C’est un « véritable scandale » l’affaire du jeune Mengue Patrick déféré à Kondengui pour un commentaire déplacé. Son ami, Aristide Ayolo, plaide pour lui auprès du président de la République dans une lettre adressée à celui-ci.
À son Excellence le chef d’État, Mesdames et Messieurs les membres du gouvernement, Mesdames et Messieurs les magistrats, juges et avocats, les hommes politiques et hommes de médias, je vous écris aujourd’hui avec une douleur sincère, mais aussi avec un profond respect pour les institutions que vous incarnez.
Cette lettre n’est pas un défi lancé à la justice. Elle est un appel à son humanité. Mengue Patrick est actuellement incarcéré à la prison centrale de Kondengui et serait accusé de faits graves, notamment de cybercriminalité et tentative de coup d'État. Mais derrière ces accusations, il y a un visage, une histoire, une vie. Et cette vie, je la connais.
Patrick est mon ami. Cela fait plus de huit ans que nous partageons nos quotidiens, nos espoirs, nos luttes. Nous avons grandi ensemble. Il connaît ma famille comme je connais la sienne. Nous avons construit des liens qui dépassent la simple camaraderie : ce sont des liens humains, profonds, sincères.
Je peux affirmer, avec toute la responsabilité que portent mes mots, que Patrick n’est ni un délinquant, ni un voleur, ni un individu animé par la violence gratuite. C’est un jeune homme brillant, réfléchi, respectueux, mais aussi profondément marqué par les réalités difficiles de notre génération.
Oui, Patrick est comme beaucoup d’entre nous : un jeune diplômé confronté à l’absence d’opportunités, à la précarité, à l’incertitude. Une jeunesse qui lutte chaque jour pour exister dignement. Une jeunesse qui espère, mais qui parfois s’épuise.
Et dans cet épuisement, il arrive que certains se perdent, qu’ils expriment leur frustration de manière maladroite, excessive, ou condamnable. Si Patrick a commis une erreur, alors que la justice fasse son travail. Mais que cette justice soit aussi mesurée, proportionnée et éclairée par le contexte humain.

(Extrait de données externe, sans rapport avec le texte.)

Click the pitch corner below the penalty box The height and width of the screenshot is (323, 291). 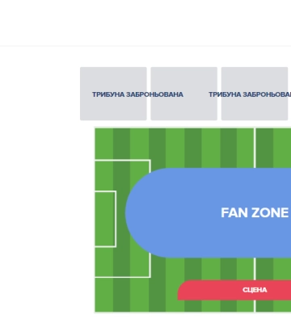(x=123, y=295)
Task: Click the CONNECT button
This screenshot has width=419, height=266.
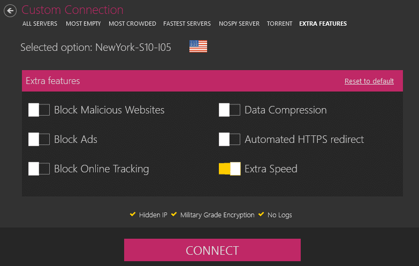Action: [212, 250]
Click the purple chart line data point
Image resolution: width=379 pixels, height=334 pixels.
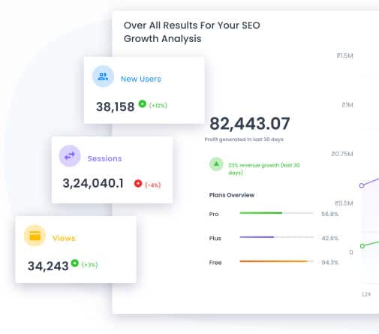tap(362, 185)
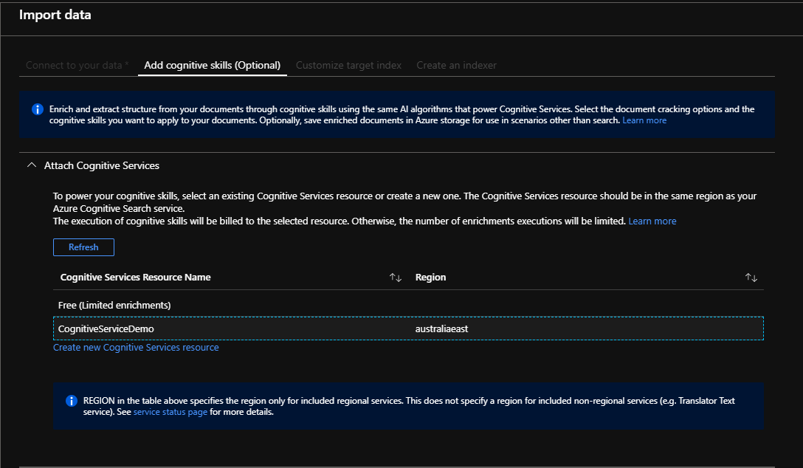Open the Create new Cognitive Services resource link
The width and height of the screenshot is (803, 468).
click(x=136, y=347)
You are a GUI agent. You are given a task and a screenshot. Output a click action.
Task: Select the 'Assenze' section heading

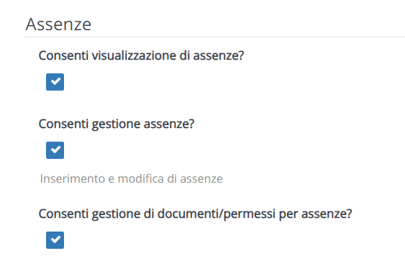pos(58,24)
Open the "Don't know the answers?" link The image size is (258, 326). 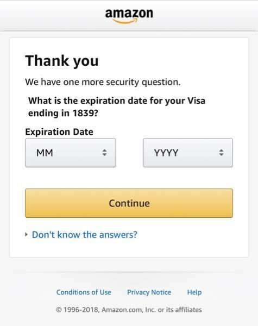84,235
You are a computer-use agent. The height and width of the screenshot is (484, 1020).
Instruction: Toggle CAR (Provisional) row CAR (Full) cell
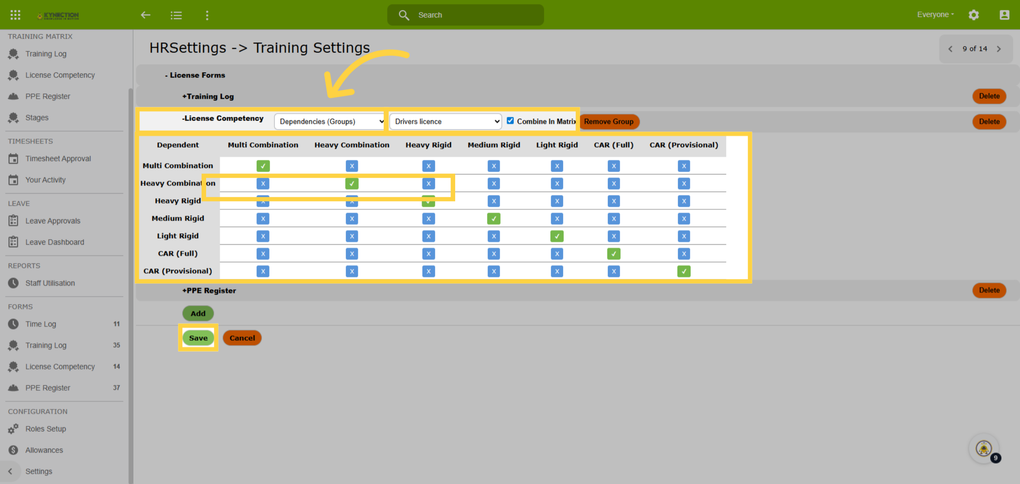coord(614,271)
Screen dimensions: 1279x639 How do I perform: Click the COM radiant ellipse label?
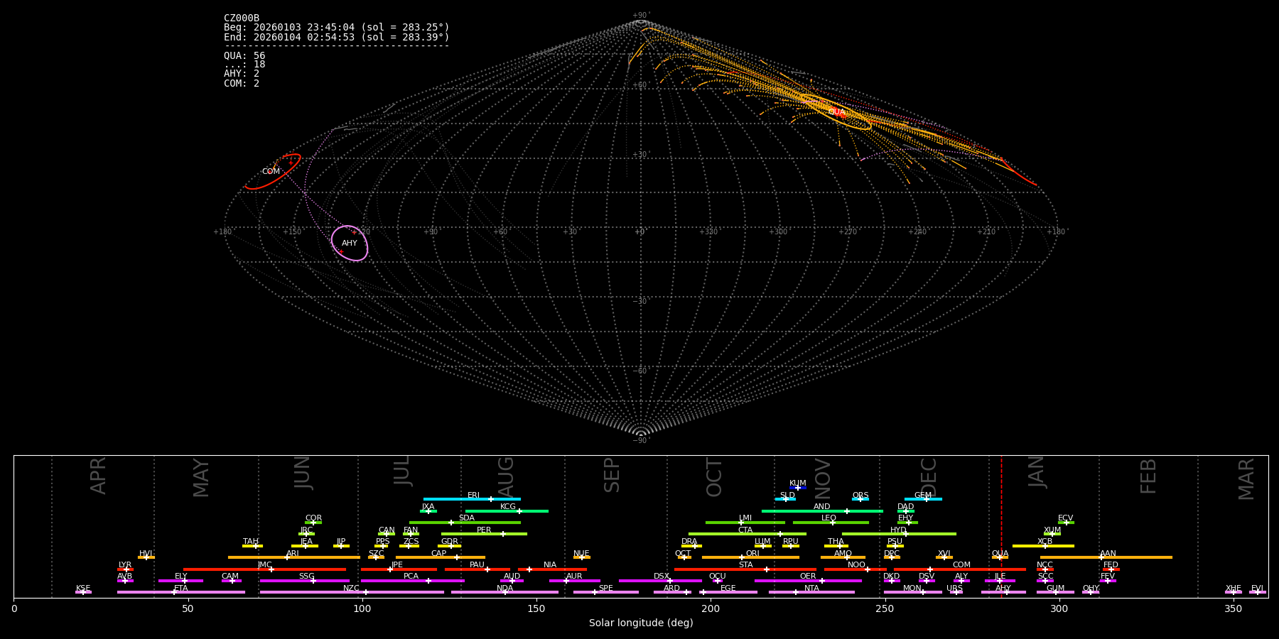[x=271, y=172]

Car punir sans comprendre, c’est risquer d’éteindre ce qui peut encore être sauvé. Patrick n’est pas un danger pour la société. Il est un produit de cette société, avec ses failles, ses injustices, ses silences. Et comme tout jeune, il mérite une seconde chance, une possibilité de se relever, de corriger, de contribuer autrement.
C’est pourquoi, avec humilité mais conviction, je vous adresse ce plaidoyer : accordez à Patrick Mengue une mesure de clémence. Offrez-lui la possibilité de retrouver sa famille, ses proches, ses repères. Permettez-lui de prouver que son avenir ne doit pas être scellé par une erreur. La justice grandit lorsqu’elle sait être ferme, mais aussi lorsqu’elle sait être juste dans toute la profondeur du terme : humaine.
Aujourd’hui, ce n’est pas seulement un ami qui vous écrit. C’est la voix d’une jeunesse qui demande à être comprise avant d’être condamnée.
Meyo Ayolo Aristide, entrepreneur culturel et auteur de la lettre, attend une réponse du gouvernement.